Editorial | Action needed to protect paramedics

NOW is the time for action. 

For too long the region’s paramedics have lamented the state of their ambulance stations and their working conditions.

An Australian Paramedics Association (APA) delegate, Gunnedah ambo Scott Clarke, revealed to The Leader last month that New England paramedics were rostered on without vehicles, working in out-of-date and rat-infested stations, and driving to urgent call-outs without radio service.

It followed a $4.5 billion budget surplus announced by the NSW government in June.

There were claims that windows were painted shut, rat faeces found in the air-conditioning ducts, leaking roofs and a red back spider problem across several New England ambulance stations. 

Some locally-based vehicles that travelled around Willow Tree, Murrurundi and Woolomin “essentially have no radio communications whatsoever”.

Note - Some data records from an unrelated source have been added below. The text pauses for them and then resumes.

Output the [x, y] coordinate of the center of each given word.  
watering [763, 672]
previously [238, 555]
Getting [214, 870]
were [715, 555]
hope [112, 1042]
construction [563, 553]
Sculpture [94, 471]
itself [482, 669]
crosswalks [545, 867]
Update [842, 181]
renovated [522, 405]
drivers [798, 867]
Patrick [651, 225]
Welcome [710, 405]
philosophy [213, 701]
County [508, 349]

Since the allegations came to light, Ambulance NSW responded with budget funding to bring four more relief paramedics to the area as well as maintenance work.

A NSW Ambulance spokesman confirmed maintenance issues were dealt with “on a priority basis”.

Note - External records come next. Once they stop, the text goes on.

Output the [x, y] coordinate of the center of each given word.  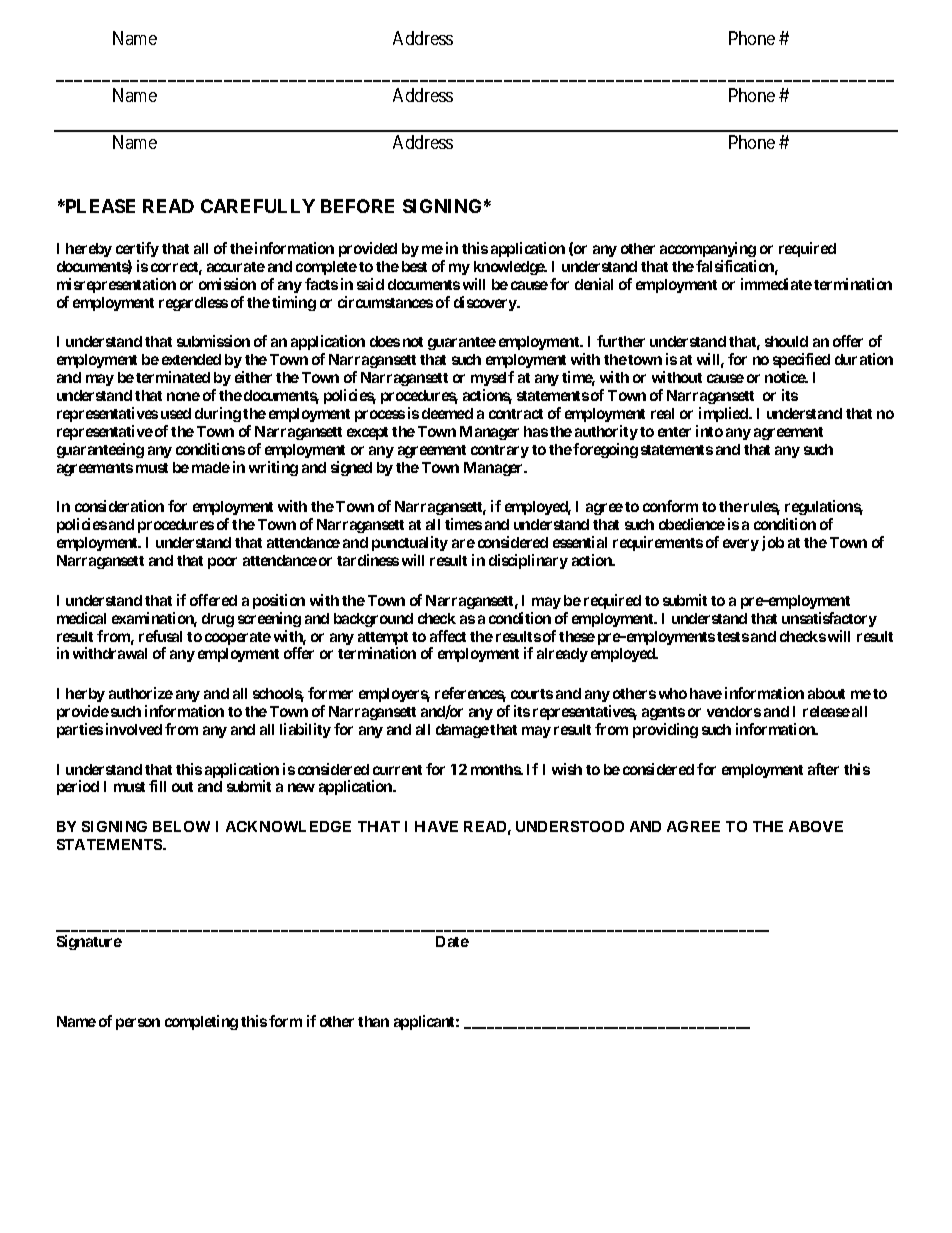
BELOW [181, 826]
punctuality [410, 543]
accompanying [708, 249]
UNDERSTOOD [570, 826]
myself [492, 378]
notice [786, 377]
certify [137, 249]
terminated [173, 377]
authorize [141, 693]
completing [201, 1022]
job [773, 543]
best [414, 266]
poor [222, 563]
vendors [734, 711]
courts [532, 694]
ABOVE [816, 826]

It’s difficult to imagine what could be more pressing than the state of the stations that they APA talks about. 

But on Monday, local paramedics made some headway in their fight for urgent station maintenance and improved working conditions when they met with Tamworth MP Kevin Anderson to lay on the table some “outstanding issues”.

The APA is now also calling for findings of an Ambulance NSW-issued report on the state of the buildings and infrastructure in the area.

Mr Anderson has vowed to work with the union delegates, and is keen to read the report to determine what issues need fixing. 

Now is the time for action. 

“I've asked them to come back to me with specific information or specific concerns about the infrastructure maintenance problems they believe is ongoing in ambulance stations in our region,” Mr Anderson said.

The stage is now set for the next step forward – and it’s one that should leave our paramedics feeling like they’re being protected. These guys are on the frontline around the clock. They’re there to help and protect us in our darkest hours. 

It’s time for those at the top to not only listen, but act on these concerns.